▸ Saved entries:
==============================
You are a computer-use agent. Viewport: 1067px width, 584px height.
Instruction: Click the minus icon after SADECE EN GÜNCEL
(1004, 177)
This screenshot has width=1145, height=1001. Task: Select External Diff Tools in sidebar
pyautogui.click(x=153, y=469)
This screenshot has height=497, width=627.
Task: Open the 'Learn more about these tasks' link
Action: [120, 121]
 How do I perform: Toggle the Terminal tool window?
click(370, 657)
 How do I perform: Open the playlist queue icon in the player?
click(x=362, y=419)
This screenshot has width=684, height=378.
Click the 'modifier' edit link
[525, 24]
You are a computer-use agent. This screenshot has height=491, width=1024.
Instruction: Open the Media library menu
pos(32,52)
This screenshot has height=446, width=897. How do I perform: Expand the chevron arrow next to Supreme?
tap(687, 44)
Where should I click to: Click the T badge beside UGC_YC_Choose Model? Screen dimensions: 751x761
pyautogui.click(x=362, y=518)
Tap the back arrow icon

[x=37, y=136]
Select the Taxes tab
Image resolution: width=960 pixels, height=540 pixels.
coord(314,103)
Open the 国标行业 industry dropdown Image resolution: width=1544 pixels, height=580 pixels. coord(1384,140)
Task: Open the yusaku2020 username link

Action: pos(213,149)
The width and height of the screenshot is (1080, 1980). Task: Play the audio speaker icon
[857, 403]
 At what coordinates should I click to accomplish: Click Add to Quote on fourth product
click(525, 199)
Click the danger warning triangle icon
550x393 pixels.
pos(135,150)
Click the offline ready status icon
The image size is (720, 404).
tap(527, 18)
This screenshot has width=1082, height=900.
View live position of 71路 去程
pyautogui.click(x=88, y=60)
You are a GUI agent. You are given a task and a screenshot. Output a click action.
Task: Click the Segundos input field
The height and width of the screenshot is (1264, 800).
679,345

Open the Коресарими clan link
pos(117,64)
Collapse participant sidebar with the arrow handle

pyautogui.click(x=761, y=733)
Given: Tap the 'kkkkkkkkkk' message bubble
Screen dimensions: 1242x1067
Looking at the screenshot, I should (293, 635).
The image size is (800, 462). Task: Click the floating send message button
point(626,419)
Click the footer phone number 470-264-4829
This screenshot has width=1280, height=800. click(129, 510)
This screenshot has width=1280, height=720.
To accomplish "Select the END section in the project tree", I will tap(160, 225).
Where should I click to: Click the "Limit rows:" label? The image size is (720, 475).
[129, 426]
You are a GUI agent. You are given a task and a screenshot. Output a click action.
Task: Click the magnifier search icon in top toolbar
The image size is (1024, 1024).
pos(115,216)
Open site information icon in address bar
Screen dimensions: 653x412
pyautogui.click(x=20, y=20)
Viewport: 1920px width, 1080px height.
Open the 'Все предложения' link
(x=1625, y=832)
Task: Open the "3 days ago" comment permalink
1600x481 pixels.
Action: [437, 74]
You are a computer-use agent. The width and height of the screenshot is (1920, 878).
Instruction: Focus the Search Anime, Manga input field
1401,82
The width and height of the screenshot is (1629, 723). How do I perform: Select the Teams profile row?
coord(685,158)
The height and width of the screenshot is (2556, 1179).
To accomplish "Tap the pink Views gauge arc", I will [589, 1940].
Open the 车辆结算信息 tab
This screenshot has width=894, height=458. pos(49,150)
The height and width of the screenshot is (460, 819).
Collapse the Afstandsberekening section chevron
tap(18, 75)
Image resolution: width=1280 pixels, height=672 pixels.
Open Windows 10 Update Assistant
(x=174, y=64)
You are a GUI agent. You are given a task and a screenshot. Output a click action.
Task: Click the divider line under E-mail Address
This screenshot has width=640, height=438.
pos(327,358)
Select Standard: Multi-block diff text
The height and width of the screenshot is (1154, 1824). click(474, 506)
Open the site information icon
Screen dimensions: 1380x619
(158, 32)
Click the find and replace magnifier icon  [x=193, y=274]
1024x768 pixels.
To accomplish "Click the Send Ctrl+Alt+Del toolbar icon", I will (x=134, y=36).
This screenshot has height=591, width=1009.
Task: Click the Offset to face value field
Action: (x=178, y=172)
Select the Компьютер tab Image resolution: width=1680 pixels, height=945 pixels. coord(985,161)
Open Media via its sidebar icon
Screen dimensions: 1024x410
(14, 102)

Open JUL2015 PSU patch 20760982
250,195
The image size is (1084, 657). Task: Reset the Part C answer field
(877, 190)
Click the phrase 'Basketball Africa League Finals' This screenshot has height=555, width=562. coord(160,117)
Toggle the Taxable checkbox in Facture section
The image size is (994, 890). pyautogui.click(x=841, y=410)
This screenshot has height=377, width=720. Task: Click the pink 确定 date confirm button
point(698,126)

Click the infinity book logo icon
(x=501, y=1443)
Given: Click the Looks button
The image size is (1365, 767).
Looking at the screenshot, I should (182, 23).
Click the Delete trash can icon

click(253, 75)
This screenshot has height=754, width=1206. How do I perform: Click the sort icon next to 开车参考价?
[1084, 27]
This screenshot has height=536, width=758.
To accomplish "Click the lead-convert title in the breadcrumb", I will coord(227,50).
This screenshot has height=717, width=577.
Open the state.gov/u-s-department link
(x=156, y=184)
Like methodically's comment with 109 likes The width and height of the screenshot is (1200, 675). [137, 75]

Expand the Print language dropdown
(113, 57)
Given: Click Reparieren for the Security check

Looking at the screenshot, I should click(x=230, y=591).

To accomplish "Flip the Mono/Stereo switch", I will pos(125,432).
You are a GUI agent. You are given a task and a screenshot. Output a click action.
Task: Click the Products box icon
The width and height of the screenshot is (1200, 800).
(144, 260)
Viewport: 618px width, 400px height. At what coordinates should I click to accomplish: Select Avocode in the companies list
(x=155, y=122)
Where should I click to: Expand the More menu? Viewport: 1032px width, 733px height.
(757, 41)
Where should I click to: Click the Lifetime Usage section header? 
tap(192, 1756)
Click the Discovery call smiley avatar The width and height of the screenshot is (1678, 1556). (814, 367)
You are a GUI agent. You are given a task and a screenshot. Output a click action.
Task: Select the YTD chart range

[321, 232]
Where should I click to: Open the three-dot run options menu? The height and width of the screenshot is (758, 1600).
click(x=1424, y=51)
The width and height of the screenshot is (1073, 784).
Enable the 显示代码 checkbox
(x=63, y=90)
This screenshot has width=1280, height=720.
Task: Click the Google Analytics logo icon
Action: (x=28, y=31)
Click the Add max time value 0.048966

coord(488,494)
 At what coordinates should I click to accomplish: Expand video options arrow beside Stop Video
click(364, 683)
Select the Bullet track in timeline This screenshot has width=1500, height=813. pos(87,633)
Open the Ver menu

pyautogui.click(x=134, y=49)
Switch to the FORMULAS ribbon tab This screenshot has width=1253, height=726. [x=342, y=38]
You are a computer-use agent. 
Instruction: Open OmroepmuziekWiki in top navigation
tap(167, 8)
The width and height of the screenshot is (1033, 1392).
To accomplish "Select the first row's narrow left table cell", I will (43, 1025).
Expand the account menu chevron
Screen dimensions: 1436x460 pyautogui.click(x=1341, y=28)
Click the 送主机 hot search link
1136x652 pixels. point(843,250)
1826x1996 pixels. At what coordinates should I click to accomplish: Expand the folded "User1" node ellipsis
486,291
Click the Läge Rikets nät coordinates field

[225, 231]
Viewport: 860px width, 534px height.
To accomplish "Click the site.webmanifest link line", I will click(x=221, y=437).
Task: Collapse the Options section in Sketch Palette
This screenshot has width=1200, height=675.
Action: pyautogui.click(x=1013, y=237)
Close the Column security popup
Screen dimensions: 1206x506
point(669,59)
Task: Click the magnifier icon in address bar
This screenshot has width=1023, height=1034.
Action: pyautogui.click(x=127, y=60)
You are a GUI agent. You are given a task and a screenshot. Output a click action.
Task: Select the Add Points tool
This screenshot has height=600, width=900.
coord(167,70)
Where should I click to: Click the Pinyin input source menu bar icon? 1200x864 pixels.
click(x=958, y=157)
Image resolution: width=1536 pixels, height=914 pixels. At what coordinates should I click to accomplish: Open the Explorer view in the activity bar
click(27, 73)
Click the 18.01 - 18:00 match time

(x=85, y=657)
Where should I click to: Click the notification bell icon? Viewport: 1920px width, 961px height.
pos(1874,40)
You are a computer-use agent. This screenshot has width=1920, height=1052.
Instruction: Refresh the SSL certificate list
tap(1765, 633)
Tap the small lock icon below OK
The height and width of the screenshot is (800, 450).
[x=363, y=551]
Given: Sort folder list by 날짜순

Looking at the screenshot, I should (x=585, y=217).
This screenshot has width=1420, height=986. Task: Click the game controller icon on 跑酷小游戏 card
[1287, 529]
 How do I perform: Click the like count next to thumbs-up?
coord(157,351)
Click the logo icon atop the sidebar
==============================
▸ PROBLEM REQUIREMENTS:
Scan the records for the word "site". Copy each line where it turns up.

▸ EXERCISE OUTPUT:
Open site information icon in address bar
Open the site information icon
To accomplish "Click the site.webmanifest link line", I will click(x=221, y=437).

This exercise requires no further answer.